WorkIt has both layers. They are labeled honestly.

Bench 07-worker-hard-kill.mjs. 5,000 ms spin loop. 200 ms timeout. Late-marker file written after the loop completes. Timings are representative; the invariant is the marker-file result.

Implementation Settled at Late-marker file on disk

Main-thread AbortController.abort() t=5,001 ms (full duration) yes exists – the abort callback never even fired; the event loop was starved

offload({ timeout: "200ms" }) t=206 ms with TimeoutError no does not exist – and stays absent through an 800 ms grace window

Implementation	Settled at	Late-marker file on disk
Main-thread `AbortController.abort()`	t=5,001 ms (full duration)	yes exists – the abort callback never even fired; the event loop was starved
`offload({ timeout: "200ms" })`	t=206 ms with `TimeoutError`	no does not exist – and stays absent through an 800 ms grace window

The native baseline is the receipt for "AbortController cannot preempt a CPU loop." The body completed all 5 seconds and wrote the marker, and the setTimeout that was supposed to fire controller.abort() at 200 ms could not be delivered because the event loop never returned. The abort callback never ran.

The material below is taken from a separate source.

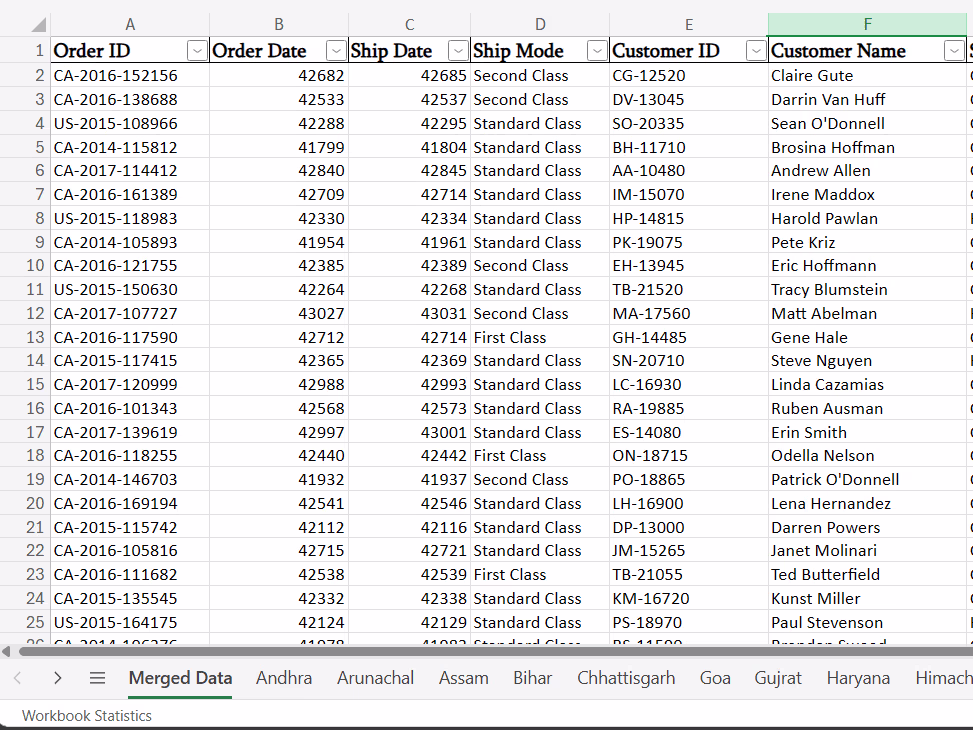Image resolution: width=973 pixels, height=730 pixels.
Task: Click the Select All corner triangle
Action: 38,25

Layer 1 -- Cooperative cancellation, in-process

async function callTool(input, ctx) {
  ctx.signal.throwIfAborted();                              // explicit checkpoint
  const res = await fetch(url, { signal: ctx.signal });     // signal-aware
  ctx.signal.throwIfAborted();                              // checkpoint after I/O
  return res.json();
}

Cooperative cancellation works when the body checks the signal at safe points and the I/O it makes is signal-aware. WorkIt handles the checkpoints automatically through await boundaries inside run.retry, run.timeout, run.race, and the work() builder. You just have to thread ctx.signal into the I/O calls.

This works for 95% of code: HTTP, database, filesystem, streams, child processes, sleeps, channel sends. They all take an AbortSignal.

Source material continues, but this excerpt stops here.